## Provided information
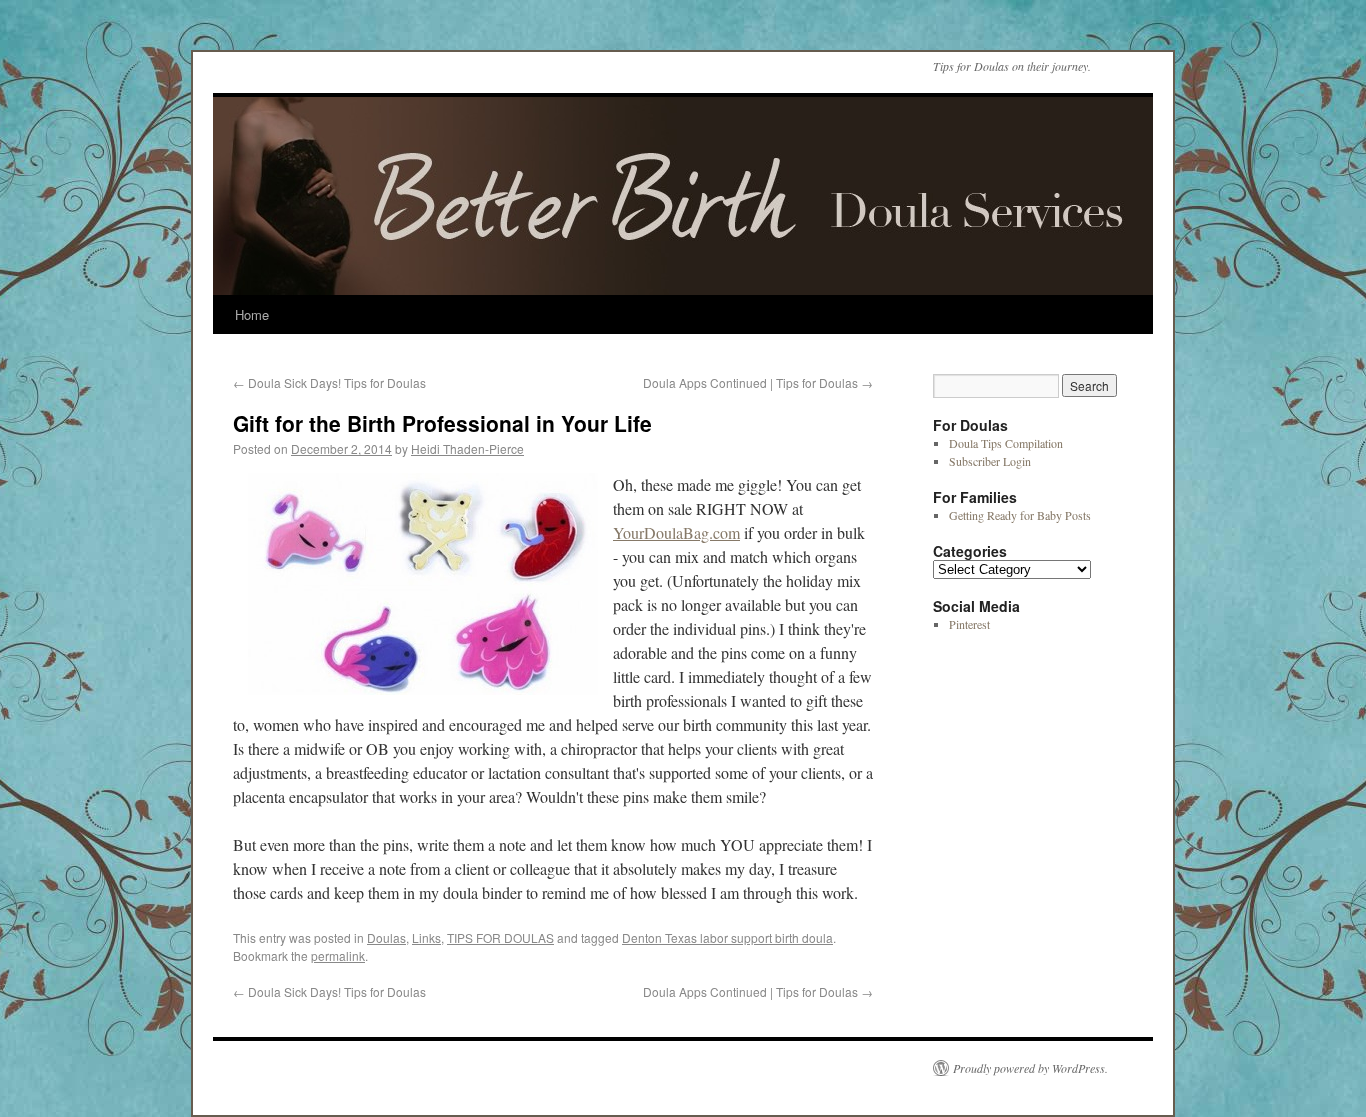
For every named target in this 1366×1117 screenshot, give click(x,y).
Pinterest (969, 624)
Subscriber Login (990, 461)
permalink (338, 955)
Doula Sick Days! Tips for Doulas (329, 382)
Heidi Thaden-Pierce (467, 448)
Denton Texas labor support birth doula (727, 937)
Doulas (386, 937)
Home (252, 314)
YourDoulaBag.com (676, 532)
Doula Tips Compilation (1006, 443)
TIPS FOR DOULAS (500, 937)
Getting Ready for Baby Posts (1020, 515)
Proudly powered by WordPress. (1030, 1068)
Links (426, 937)
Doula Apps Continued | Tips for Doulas (758, 382)
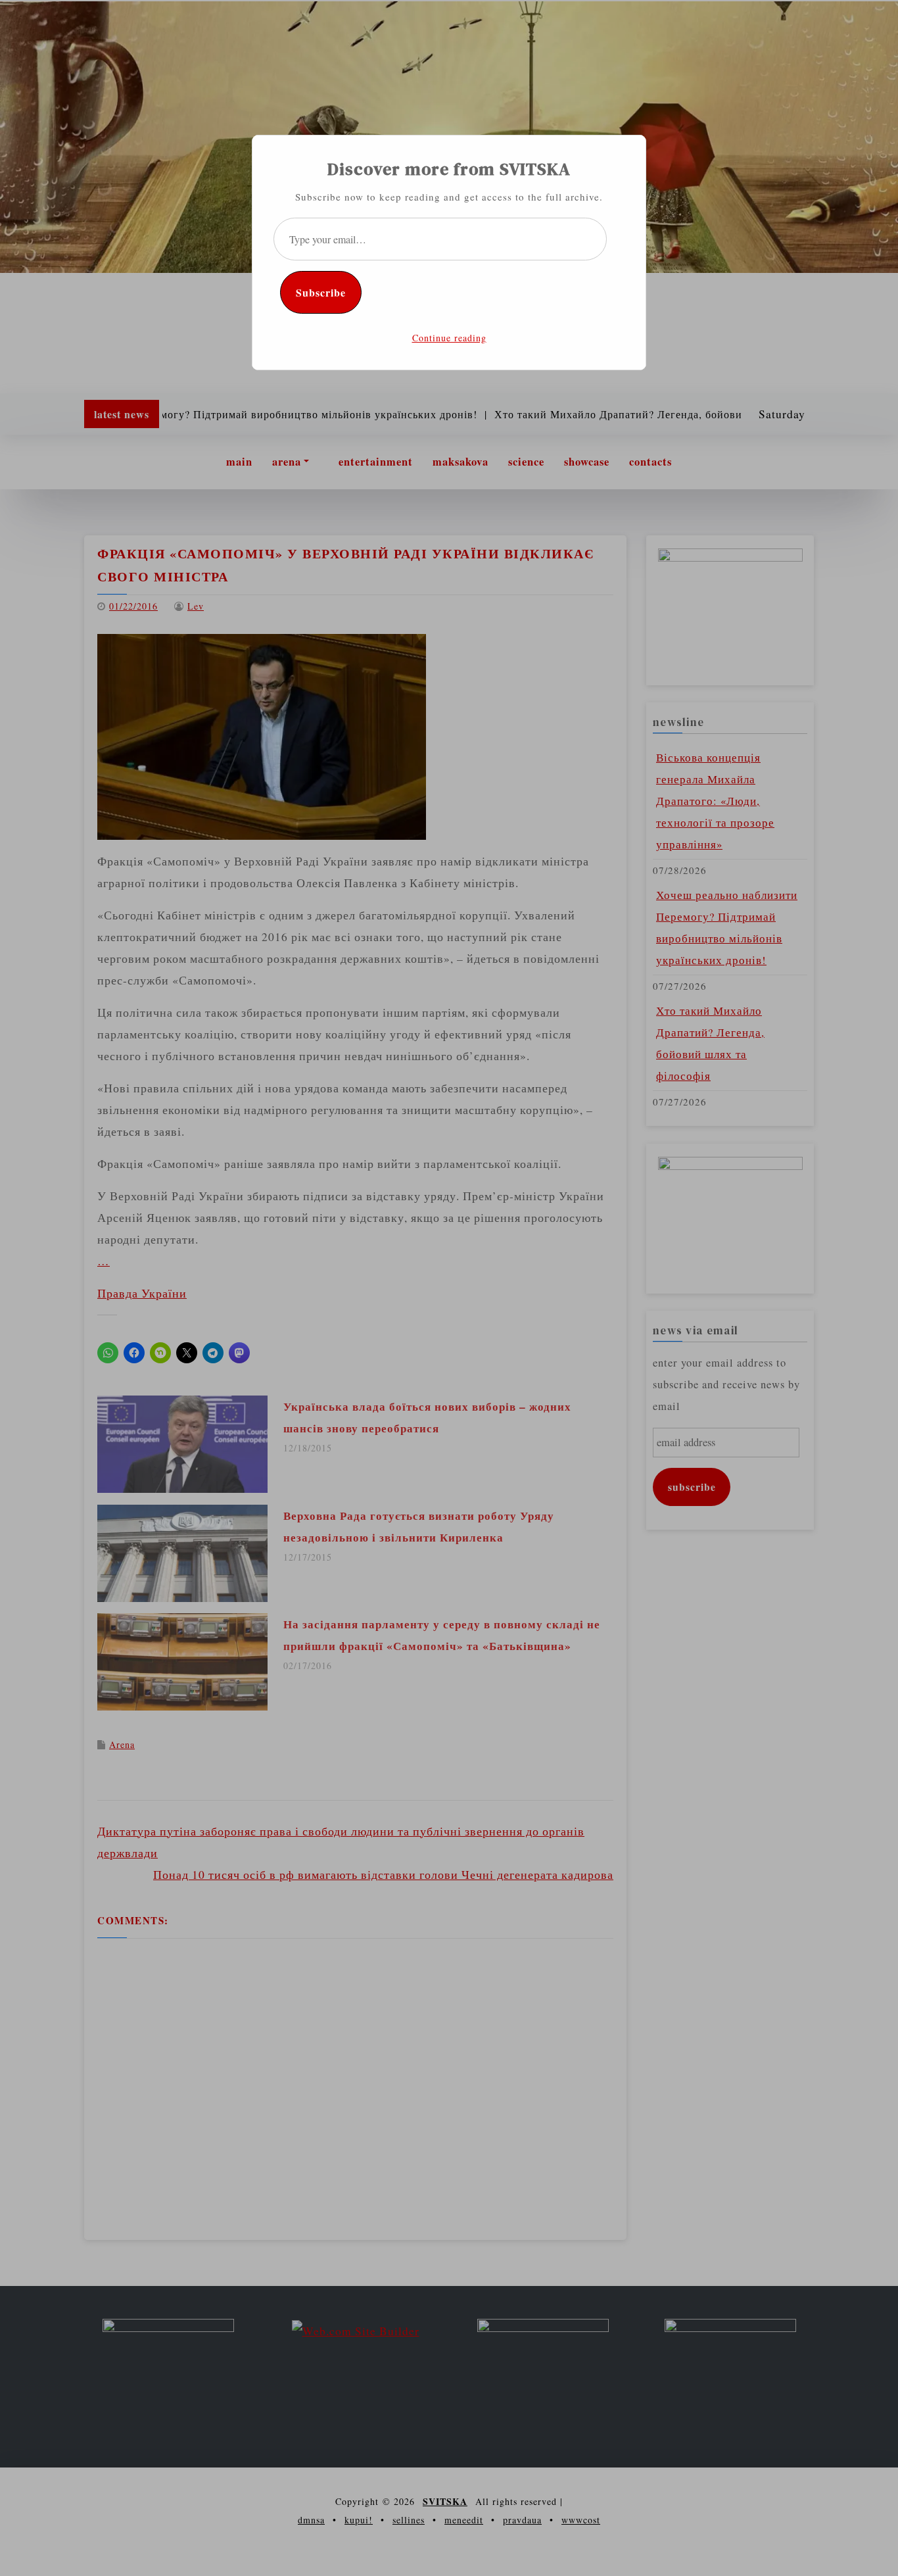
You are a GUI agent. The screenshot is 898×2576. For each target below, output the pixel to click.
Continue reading (449, 337)
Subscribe (321, 292)
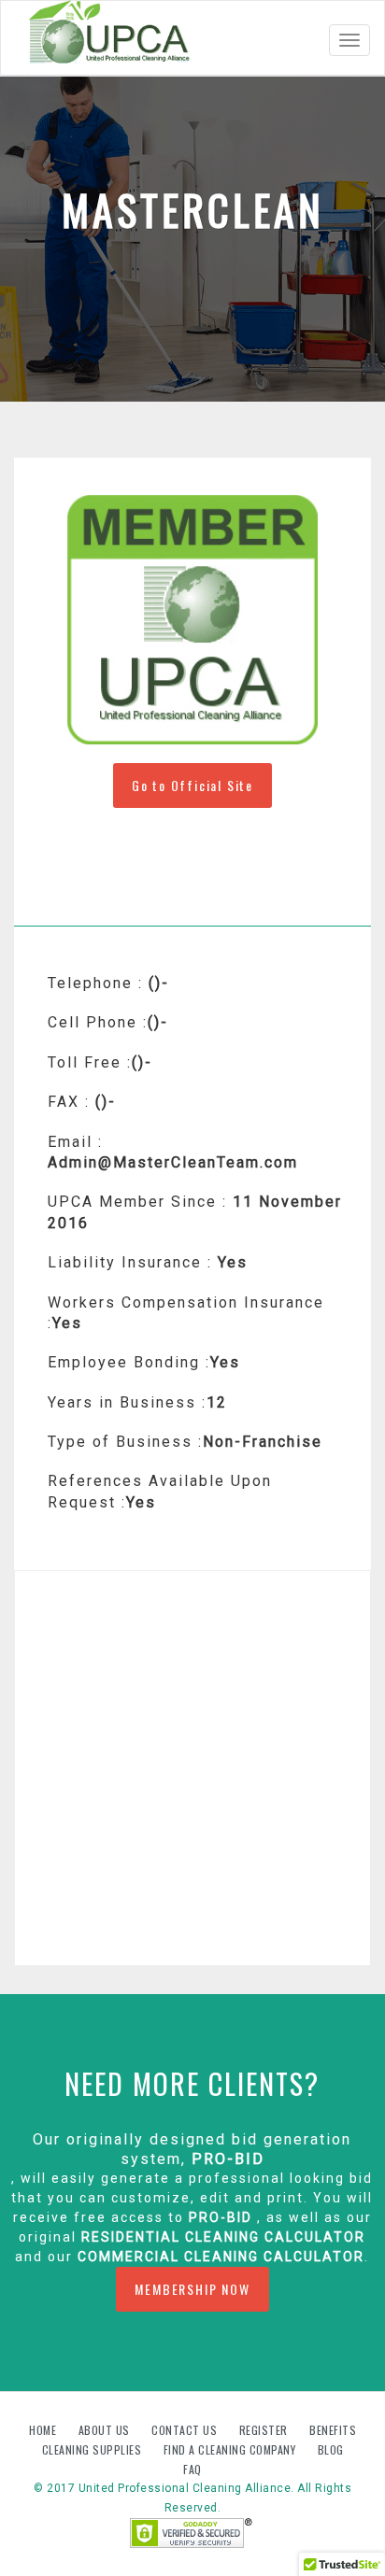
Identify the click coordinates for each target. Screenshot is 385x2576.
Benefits (332, 2430)
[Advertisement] (192, 1768)
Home (44, 2430)
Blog (331, 2449)
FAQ (192, 2469)
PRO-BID (228, 2159)
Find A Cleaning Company (231, 2449)
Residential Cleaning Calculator (223, 2236)
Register (263, 2430)
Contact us (186, 2430)
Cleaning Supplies (93, 2449)
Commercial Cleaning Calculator (218, 2256)
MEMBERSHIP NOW (192, 2289)
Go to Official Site (192, 785)
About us (106, 2430)
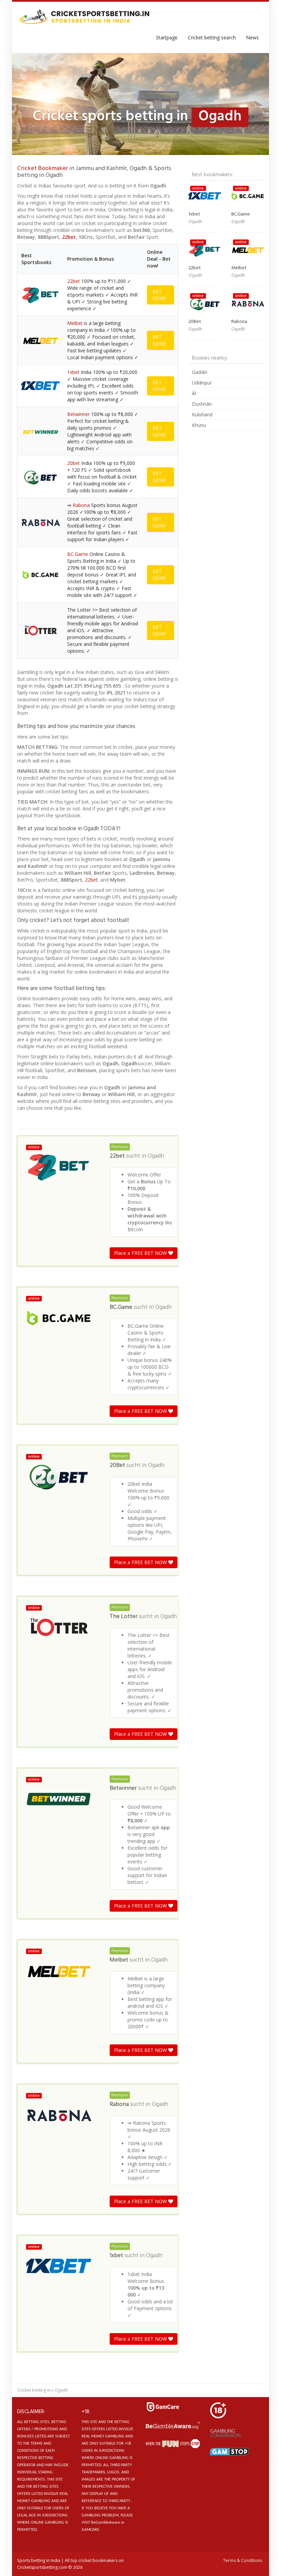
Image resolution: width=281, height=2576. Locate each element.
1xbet (73, 372)
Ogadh (156, 1156)
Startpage (167, 37)
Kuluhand (202, 414)
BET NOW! (159, 294)
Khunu (199, 425)
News (252, 37)
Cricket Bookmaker (42, 168)
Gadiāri (199, 372)
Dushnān (202, 404)
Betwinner (78, 414)
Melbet (75, 323)
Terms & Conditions (242, 2560)
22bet (69, 237)
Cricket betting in (33, 2390)
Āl (194, 393)
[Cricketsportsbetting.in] (84, 17)
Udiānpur (202, 382)
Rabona (81, 505)
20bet (73, 463)
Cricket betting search (212, 37)
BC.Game (77, 554)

## Activity
Copy every line above that includes the string "target".

## Exercise answer
For every named target in this 1366×1117 screenshot, give click(x,y).
You are a GUI agent. The screenshot is 898×2576. For each target below, output the pixel to click.
Identify the click coordinates for each target. Screenshot is 385x2576.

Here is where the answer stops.